Ward and his team at Alberta-Pacific formed a team of consultants in 2008 to research and explore the possibilities of producing renewable energy via fuels, chemicals or power, a research effort he said most mills today should be making. “Making an investment in research might be a good choice for mills prepared to make efficiency enhancements to set the stage for the long term,” he said. Beginning as far back as 1998, mills like Alberta-Pacific began experiencing tighter profit margins, some down to three percent, while mills in places like India or Brazil averaged nine and eight percent respectively. The move to a biorefining-based operation strategy, he said, is about doing more with what you already have and targeting regional markets.

“The change from pulp mill to biorefinery isn’t going to happen overnight,” he said, noting that significant changes need to happen over the next 10-15 years. “It’s a societal change. We are using more electronic devices in our daily lives and some of them are replacing traditional paper products.” But, according to Ward, that isn’t a bad thing. “The good thing,” he said, “is byproducts from pulp mills can be used to produce the very same electronic products that are taking away traditional paper markets. We are working,” he added, “at taking a challenge and turning it into opportunity.”

The opportunity at the Alberta-Pacific mill has in part already been realized. The mill received a $62.9 million grant from the Government of Canada’s Pulp and Paper Green Transformation Fund based on the amount of black liquor the mill produced. Ward said the mill has since built a new transmission line, constructed a power substation and made all the tie-ins. “We are currently working on the installation of a new generator and steam conducting turbine to utilize low pressure steam to create additional renewable energy from the steam we already produce.”
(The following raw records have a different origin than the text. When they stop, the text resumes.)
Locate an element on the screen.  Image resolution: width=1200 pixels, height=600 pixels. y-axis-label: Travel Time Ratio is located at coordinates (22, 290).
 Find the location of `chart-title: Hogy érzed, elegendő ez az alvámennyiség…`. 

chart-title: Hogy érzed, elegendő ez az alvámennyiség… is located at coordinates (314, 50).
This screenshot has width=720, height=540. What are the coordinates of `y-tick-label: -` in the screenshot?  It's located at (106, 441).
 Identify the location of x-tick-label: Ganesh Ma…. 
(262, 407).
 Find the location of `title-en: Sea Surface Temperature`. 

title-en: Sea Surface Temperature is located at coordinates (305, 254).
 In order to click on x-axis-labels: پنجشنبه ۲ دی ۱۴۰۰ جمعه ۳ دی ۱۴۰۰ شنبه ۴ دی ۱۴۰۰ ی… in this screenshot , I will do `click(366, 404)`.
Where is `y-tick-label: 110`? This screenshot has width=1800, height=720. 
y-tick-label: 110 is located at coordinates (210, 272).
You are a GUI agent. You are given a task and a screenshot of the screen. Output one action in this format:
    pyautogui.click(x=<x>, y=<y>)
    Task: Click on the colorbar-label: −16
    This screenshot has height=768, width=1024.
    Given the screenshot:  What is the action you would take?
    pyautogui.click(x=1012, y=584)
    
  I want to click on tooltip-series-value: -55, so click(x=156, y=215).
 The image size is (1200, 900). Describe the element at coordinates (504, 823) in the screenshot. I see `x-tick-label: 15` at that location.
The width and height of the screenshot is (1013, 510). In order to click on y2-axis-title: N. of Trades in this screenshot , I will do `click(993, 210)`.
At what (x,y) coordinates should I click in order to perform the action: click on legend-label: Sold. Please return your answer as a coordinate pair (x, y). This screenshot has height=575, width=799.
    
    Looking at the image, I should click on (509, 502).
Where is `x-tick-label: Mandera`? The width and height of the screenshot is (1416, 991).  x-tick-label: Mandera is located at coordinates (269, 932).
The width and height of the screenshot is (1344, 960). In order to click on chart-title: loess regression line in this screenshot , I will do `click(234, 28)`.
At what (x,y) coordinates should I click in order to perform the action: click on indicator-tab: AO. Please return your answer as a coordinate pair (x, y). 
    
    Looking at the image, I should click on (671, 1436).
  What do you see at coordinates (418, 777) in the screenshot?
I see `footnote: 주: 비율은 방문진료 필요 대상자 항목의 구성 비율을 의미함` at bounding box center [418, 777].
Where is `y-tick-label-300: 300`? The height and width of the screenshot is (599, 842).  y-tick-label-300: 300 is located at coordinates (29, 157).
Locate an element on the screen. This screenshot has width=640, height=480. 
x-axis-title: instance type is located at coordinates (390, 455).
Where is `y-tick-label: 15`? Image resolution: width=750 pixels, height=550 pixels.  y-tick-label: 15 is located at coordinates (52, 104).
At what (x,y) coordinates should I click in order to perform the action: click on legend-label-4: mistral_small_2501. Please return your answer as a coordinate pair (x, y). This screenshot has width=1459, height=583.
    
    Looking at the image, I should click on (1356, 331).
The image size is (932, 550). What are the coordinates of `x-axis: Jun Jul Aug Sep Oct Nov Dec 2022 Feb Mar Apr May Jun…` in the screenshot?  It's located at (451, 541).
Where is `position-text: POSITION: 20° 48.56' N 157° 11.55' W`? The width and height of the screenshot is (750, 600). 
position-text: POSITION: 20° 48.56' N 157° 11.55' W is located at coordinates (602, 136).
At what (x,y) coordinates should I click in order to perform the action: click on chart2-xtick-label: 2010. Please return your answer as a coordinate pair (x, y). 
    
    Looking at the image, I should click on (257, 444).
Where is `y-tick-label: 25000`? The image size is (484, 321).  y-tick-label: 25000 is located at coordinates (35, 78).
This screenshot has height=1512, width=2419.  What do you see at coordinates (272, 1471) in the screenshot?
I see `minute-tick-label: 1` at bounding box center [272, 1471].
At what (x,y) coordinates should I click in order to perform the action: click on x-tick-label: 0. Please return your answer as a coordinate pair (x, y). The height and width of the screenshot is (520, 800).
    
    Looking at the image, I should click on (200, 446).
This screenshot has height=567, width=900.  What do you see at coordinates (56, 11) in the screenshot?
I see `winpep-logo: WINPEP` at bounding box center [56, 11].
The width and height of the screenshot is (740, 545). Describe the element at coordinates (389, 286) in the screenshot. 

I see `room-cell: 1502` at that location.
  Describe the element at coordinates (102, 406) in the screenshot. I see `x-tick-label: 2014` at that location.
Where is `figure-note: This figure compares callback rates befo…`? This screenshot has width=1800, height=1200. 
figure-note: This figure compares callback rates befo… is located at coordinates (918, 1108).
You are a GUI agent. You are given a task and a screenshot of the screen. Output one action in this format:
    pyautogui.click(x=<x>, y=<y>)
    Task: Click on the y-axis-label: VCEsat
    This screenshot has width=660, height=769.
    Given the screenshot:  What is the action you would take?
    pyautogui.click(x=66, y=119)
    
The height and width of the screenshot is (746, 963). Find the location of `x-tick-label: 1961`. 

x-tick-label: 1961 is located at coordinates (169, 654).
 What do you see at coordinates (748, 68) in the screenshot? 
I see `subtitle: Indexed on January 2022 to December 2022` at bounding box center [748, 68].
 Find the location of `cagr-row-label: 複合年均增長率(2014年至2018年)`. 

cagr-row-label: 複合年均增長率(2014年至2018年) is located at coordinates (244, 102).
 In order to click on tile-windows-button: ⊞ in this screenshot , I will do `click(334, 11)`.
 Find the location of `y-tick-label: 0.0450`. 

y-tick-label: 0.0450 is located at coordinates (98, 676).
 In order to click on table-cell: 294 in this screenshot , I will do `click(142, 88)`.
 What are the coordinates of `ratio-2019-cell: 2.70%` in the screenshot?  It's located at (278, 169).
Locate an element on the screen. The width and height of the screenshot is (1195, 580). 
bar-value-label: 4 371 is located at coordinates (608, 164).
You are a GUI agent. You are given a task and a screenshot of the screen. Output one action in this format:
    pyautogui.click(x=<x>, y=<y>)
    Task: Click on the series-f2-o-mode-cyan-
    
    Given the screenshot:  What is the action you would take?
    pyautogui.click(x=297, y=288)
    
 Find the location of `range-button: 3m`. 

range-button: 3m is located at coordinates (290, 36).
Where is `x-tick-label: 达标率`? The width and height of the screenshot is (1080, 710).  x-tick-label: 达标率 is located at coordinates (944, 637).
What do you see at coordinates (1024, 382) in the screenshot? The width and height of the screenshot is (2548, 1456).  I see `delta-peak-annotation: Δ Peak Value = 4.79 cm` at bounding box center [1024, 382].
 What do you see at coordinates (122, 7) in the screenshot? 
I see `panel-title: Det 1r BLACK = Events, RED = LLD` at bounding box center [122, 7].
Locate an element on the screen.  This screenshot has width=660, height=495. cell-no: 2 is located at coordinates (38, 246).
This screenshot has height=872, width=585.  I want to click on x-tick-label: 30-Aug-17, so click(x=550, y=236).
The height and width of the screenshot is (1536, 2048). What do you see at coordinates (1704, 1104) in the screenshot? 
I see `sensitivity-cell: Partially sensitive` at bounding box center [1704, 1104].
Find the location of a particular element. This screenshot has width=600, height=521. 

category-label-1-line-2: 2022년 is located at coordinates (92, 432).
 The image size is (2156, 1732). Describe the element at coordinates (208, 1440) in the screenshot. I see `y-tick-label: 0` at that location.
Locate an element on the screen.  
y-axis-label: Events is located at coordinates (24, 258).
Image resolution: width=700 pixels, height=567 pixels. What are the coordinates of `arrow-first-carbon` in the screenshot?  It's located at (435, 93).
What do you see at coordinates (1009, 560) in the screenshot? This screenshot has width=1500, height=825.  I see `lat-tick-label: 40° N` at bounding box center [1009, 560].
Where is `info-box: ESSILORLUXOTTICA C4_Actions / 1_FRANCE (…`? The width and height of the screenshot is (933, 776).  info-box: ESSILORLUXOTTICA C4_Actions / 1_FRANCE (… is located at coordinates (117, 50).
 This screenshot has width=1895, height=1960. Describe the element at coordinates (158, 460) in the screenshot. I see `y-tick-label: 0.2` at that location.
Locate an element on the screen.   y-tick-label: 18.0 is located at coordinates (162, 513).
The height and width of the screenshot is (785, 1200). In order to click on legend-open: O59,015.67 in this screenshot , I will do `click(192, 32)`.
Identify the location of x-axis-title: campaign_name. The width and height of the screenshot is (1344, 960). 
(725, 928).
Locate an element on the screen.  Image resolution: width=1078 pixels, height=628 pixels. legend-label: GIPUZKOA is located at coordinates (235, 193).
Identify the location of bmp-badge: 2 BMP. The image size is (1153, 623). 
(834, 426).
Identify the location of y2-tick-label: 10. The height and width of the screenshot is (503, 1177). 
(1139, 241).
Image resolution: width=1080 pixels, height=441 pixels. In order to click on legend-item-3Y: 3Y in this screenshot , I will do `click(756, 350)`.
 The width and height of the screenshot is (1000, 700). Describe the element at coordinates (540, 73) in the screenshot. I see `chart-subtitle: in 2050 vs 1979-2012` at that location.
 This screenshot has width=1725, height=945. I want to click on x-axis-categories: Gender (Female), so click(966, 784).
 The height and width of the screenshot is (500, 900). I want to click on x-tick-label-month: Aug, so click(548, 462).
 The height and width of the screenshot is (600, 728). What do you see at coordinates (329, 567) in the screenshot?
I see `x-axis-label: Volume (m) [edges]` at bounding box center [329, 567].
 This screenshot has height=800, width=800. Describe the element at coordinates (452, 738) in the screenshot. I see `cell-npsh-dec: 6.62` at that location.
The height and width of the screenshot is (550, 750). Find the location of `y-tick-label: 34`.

Ward hopes the work thus far at the plant will help his mill produce products like biodiesel or biomethanol in the future. Ward hopes the work thus far at the plant will help his mill produce products like biodiesel or biomethanol in the future. But even before those efforts become reality, Ward has plans for nanocrystalline cellulose (NCC), or as he calls it, the “Kevlar of the forestry industry.” NCC are nano-sized crystals from the cellulose in the wood pulp that can be used in textiles, pharmaceuticals, or even as Ward points out, bullet proof vests. “It’s very high-tech, and research continues to look at a variety of potential products, such as high strength coatings for paneling,” and other products like bullet proof vests and roll-on truck box liners.

Ward believes efforts to extract NCC for use in such products may happen sooner than other projects at his mill, and, when the mill does become a true biorefinery as he hopes it will, hundreds of millions of dollars will have been invested into his mill.